April is full of new life, whether it be flowers, grass, or new babies. Animal babies, to be exact! Who doesn’t love a cute, cuddly baby animal? These tiny creatures are miniature copies of their adult counterparts and can be used to teach similarities and differences in animal species.
Why do some animals have tails and some do not? Why do some have fur and others have feathers or fins? Why are they so different? This is a great beginning to start a lesson on how we are all different in our own unique way. Some may have tails for balance like cats; some may have them for flying like birds. Some may have tails for communicating like dogs. Fish have tails to help them swim. Differences go beyond physical traits, and these traits are what make us unique.

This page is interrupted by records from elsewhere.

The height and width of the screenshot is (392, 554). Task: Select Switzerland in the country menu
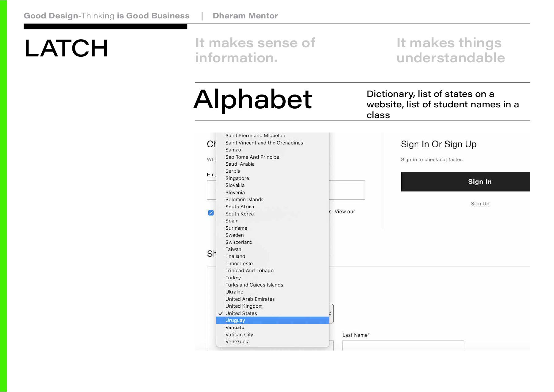[239, 242]
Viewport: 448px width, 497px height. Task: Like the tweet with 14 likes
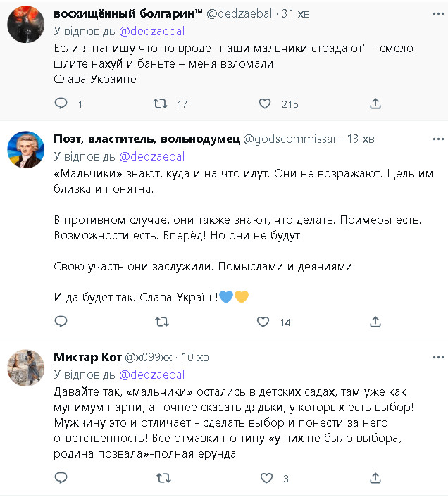pyautogui.click(x=263, y=322)
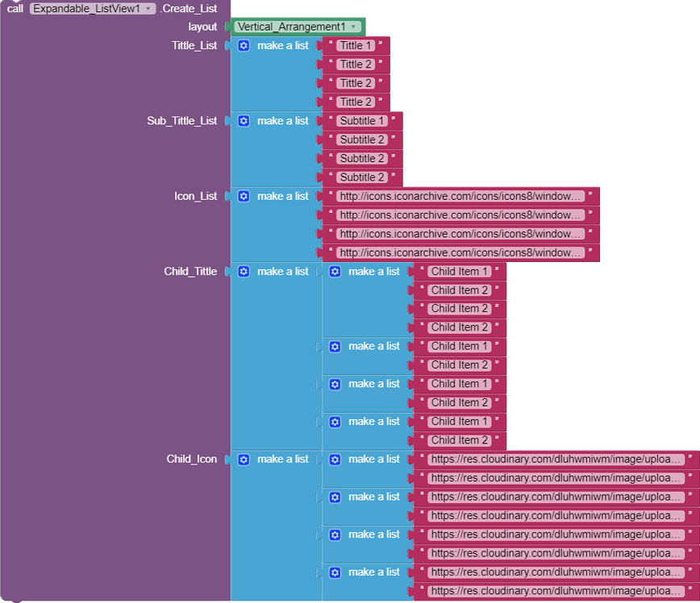Open the gear on Tittle_List's make a list block

[244, 46]
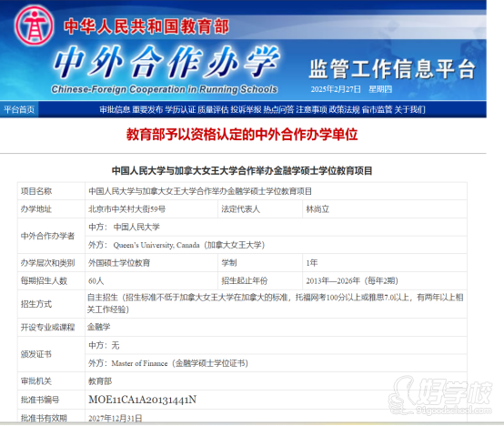The height and width of the screenshot is (426, 504).
Task: Open the 平台首页 home tab
Action: [x=19, y=109]
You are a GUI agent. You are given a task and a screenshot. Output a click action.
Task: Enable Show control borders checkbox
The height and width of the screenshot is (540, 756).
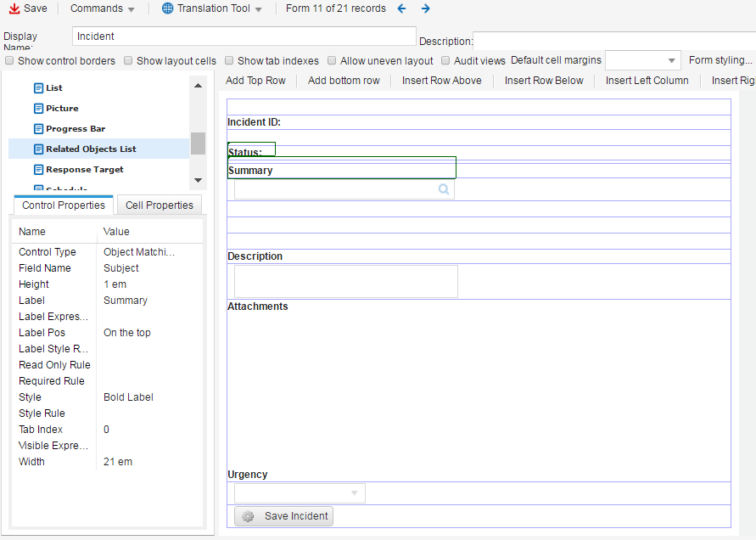pyautogui.click(x=9, y=61)
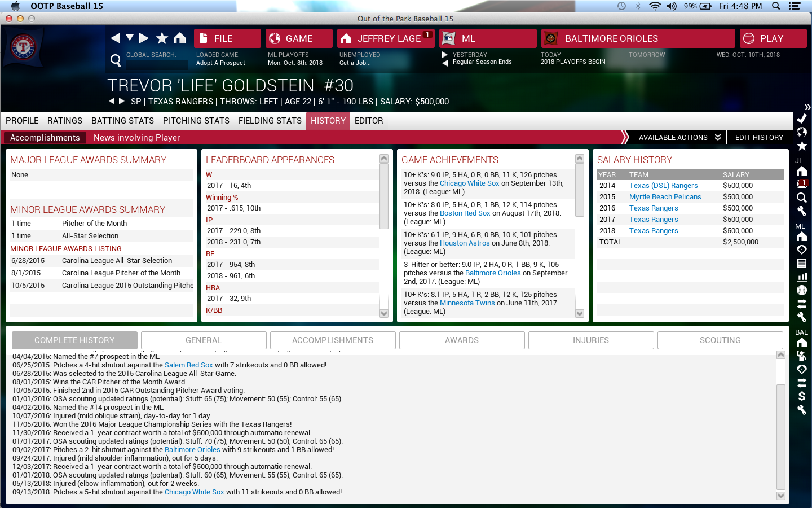Expand the Available Actions dropdown
The width and height of the screenshot is (812, 508).
click(679, 138)
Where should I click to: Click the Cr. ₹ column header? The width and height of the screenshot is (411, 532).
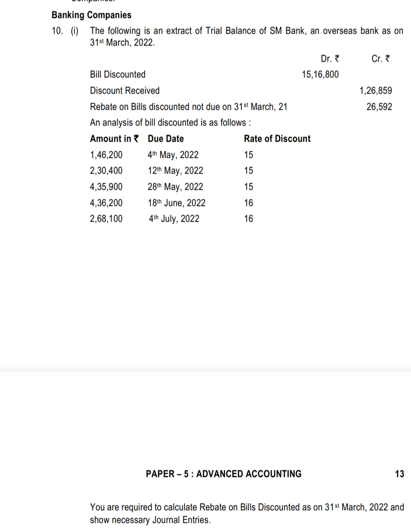[x=380, y=59]
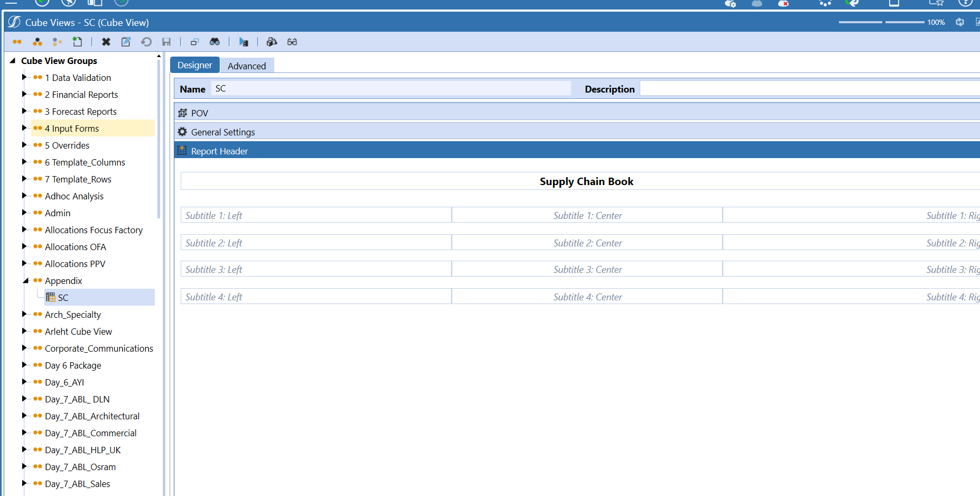The image size is (980, 496).
Task: Open the POV section header
Action: tap(200, 113)
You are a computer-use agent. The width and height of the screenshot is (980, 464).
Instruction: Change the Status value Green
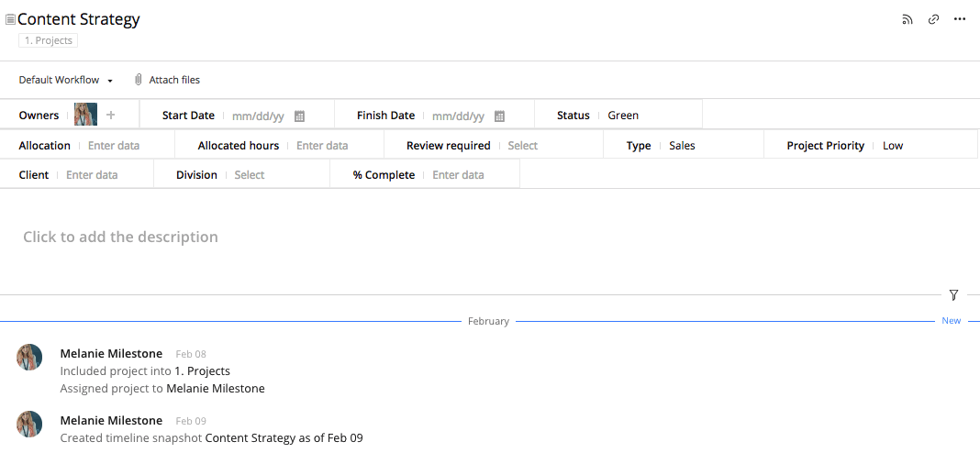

Did you know that April 18 is National Animal cracker day? Have students enjoy a fun snack of animal crackers while they describe the tails of different animals. As students eat, they can discuss why tails serve different purposes. This activity can be a good segue to having students learn about the different habitats that animals live in.
While describing the different types of animals, join the Quirkles® Underwater Utley as he helps his friend, Uzzy Umbrellabird, understand how unique he is and that everyone is unique in their own special way. Then read A Family Visit from the Fuddlebrook® series to learn about heredity, the passing of traits from parents to offspring through genes. Genes make a cat a cat and a dog a dog. Mrs.Wigglebum’s class also discovers how we have similar attributes to our parents but are also unique in our own special way, too.
Finally, have fun making your own “ocean” in a lab activity that teaches students about oil and water properties. It also demonstrates that even though oil and water do not mix, they exist and share the same space. Oil and water have their own unique properties, just like animals and people do.